[Your assignment]: In which lines of the data does the string "folder" appear? Copy every one.

Stored items:
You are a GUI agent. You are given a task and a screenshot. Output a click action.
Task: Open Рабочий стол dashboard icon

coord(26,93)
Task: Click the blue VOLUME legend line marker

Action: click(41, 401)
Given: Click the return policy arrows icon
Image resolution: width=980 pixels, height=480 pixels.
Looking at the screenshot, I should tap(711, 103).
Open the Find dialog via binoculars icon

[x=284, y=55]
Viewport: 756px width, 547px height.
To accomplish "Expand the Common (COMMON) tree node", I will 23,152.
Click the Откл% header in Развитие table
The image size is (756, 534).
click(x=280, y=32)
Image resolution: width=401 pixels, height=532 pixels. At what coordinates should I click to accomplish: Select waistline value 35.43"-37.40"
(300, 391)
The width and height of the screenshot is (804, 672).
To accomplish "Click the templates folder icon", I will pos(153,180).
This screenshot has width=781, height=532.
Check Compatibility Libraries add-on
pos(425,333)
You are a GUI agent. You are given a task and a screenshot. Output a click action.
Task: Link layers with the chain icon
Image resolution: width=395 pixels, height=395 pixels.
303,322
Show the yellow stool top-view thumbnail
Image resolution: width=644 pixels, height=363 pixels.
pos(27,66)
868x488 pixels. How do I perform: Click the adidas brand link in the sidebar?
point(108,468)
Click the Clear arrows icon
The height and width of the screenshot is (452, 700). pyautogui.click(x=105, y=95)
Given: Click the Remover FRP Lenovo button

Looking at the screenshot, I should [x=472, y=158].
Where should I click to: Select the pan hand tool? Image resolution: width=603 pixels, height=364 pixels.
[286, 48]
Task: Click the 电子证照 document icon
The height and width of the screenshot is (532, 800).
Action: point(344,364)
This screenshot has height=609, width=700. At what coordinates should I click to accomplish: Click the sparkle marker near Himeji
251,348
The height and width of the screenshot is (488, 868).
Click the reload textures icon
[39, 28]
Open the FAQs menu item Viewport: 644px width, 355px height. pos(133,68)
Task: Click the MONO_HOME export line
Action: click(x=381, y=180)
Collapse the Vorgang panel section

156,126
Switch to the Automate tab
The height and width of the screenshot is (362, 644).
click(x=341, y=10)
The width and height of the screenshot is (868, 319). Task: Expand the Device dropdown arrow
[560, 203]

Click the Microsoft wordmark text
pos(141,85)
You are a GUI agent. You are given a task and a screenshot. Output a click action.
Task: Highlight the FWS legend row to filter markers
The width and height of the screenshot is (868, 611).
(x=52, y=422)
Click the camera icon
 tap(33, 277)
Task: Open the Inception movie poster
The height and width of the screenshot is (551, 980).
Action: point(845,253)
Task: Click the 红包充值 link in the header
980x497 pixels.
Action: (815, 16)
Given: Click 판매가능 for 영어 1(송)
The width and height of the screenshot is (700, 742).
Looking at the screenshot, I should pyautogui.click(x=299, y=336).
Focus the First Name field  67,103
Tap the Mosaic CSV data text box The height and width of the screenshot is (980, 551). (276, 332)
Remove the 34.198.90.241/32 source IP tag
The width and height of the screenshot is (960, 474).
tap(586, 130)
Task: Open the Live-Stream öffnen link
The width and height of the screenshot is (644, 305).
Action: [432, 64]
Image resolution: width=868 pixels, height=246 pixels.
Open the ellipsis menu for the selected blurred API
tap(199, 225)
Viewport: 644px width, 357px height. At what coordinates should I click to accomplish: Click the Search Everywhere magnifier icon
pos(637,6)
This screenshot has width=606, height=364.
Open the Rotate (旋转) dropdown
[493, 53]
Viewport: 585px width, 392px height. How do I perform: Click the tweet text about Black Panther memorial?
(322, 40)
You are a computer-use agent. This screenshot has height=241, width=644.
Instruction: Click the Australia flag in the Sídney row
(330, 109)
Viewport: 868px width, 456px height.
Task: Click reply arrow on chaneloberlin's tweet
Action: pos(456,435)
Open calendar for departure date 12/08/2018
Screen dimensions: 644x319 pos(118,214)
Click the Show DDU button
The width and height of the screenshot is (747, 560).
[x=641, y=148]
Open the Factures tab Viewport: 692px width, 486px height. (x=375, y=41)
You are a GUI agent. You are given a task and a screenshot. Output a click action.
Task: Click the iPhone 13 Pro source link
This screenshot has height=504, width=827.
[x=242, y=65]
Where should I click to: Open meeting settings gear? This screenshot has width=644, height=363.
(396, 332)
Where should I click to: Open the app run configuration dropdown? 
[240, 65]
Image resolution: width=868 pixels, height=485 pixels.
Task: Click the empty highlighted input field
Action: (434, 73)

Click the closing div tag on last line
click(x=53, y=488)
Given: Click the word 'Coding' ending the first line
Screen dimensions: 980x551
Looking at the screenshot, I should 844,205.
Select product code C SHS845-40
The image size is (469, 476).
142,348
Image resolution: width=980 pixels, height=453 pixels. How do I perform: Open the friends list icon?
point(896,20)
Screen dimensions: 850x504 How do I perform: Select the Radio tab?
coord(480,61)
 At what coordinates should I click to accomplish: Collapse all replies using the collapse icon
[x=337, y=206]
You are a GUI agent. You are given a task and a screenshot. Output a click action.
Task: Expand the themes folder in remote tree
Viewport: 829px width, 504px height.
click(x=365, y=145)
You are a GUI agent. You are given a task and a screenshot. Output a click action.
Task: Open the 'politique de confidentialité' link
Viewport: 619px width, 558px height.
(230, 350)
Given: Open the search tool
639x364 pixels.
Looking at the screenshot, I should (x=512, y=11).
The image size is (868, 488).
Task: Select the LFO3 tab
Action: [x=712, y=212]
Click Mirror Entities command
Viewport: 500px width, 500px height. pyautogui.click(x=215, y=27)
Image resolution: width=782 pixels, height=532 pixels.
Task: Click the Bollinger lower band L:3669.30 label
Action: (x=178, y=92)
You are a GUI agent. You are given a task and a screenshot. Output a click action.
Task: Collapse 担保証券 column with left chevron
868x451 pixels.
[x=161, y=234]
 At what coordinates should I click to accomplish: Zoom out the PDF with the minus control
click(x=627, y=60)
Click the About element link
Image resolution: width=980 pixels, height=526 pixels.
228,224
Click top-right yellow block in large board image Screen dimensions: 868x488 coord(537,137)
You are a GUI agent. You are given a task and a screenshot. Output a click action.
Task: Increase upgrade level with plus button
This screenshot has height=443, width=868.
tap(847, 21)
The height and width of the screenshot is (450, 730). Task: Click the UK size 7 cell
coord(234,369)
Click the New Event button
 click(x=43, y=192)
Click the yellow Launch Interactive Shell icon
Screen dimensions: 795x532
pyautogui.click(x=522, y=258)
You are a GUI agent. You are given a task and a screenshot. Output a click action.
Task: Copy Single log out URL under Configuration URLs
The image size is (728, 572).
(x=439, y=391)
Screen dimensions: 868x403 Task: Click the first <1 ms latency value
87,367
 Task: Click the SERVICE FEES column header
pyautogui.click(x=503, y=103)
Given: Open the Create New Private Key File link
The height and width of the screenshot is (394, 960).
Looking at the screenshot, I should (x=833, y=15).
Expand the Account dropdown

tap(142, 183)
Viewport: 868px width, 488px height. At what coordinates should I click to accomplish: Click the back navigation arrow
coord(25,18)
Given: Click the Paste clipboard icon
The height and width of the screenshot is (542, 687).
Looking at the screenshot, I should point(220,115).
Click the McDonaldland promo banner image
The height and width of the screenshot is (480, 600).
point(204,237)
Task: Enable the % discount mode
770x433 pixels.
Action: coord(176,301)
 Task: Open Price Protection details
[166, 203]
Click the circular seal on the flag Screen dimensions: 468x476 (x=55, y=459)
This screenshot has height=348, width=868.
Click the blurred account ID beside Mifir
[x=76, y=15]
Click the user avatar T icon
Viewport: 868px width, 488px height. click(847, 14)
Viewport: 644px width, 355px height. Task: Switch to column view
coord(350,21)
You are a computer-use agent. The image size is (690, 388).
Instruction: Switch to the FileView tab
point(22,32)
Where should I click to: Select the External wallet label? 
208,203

[Result]:
To accomplish "Click the templates folder icon", I will pos(153,180).
Task: Expand the themes folder in remote tree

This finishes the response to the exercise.